Two Important Lessons from the AWS Failure

Last week Amazon Web Services experienced one of the largest disruptions the cloud computing service has seen. The failure caused a ripple effect across many websites such as Quora and HootSuite, which were completely down during the outage. Other websites, such as Reddit, were at least partially affected.

Failures happen, and as young as the cloud computing industry is I am positive this will not be the last, or the biggest, outage.

But there were several issues with this incident (on both sides) that can teach us all something about planning for and handling crises.

How You Communicate in a Crisis is Critically Important

Amazon is facing its share of criticism for the AWS outage, as it should be. But the harshest criticism I’ve seen isn’t about the length of the outage, or the fact that there was one in the first place. The worst criticism I’ve read was about Amazon’s lack of any response for more than 40 minutes after the outage began—an eternity when your website is down.

As the outage continued, many customers were upset that the updates appeared as if they had been written by the legal department (and judging by the delay in getting updates, they may have been) instead of being written by real human beings who were working to resolve the problem.

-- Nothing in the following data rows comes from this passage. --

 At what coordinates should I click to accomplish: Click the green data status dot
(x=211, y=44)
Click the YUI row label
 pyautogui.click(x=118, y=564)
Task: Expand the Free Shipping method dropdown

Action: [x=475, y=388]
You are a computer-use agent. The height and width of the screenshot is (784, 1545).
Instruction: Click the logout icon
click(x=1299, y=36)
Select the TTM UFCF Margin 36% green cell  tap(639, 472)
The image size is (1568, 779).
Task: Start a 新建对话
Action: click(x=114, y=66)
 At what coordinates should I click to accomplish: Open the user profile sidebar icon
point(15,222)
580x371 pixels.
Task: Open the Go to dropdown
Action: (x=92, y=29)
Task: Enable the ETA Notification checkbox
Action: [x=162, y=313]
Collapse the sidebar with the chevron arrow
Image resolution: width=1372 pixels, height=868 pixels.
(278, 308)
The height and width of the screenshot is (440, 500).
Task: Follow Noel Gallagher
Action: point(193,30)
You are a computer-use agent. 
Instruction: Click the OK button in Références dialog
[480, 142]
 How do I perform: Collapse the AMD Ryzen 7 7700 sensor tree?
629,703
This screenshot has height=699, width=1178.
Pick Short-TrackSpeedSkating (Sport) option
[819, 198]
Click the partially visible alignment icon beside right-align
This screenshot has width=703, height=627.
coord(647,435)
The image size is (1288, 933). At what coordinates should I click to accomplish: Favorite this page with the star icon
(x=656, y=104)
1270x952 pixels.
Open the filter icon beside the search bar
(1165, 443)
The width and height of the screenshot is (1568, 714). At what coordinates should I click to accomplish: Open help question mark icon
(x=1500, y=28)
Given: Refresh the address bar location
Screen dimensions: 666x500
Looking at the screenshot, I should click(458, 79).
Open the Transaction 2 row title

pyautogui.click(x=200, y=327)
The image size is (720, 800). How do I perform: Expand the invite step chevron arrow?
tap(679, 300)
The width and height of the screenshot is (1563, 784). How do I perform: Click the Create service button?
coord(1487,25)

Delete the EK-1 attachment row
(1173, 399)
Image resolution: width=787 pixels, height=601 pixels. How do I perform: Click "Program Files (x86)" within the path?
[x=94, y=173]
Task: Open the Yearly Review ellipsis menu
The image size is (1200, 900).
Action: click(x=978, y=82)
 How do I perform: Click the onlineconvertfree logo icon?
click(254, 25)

The lesson here is clear—when you have any kind of crisis, communication with those affected is extremely important. In emergency mode, it may not be possible to pick up the phone to talk to a client or customer, but updating your website or changing the voicemail message can have a major impact.

When you communicate with your customers about a problem, be honest and sincere. It’s amazing how much a little sincerity can do to appease an upset customer. 37 Signals is a great example. When their Basecamp service has an outage (which is extremely rare), they respond with a detailed explanation and a compassionate apology, which we’ve yet to see from Amazon.

Have a Contingency Plan

As I was hearing of some extremely large websites being completely down due to the AWS outage, I couldn’t help wondering why they built their systems without any redundancy or backup plan. Cloud computing is a relatively young industry, and although Amazon Web Services has been very reliable, failures happen. You wouldn’t stop backing up your computer just because you’d never had a hard drive crash—it’s just bound to happen sooner or later.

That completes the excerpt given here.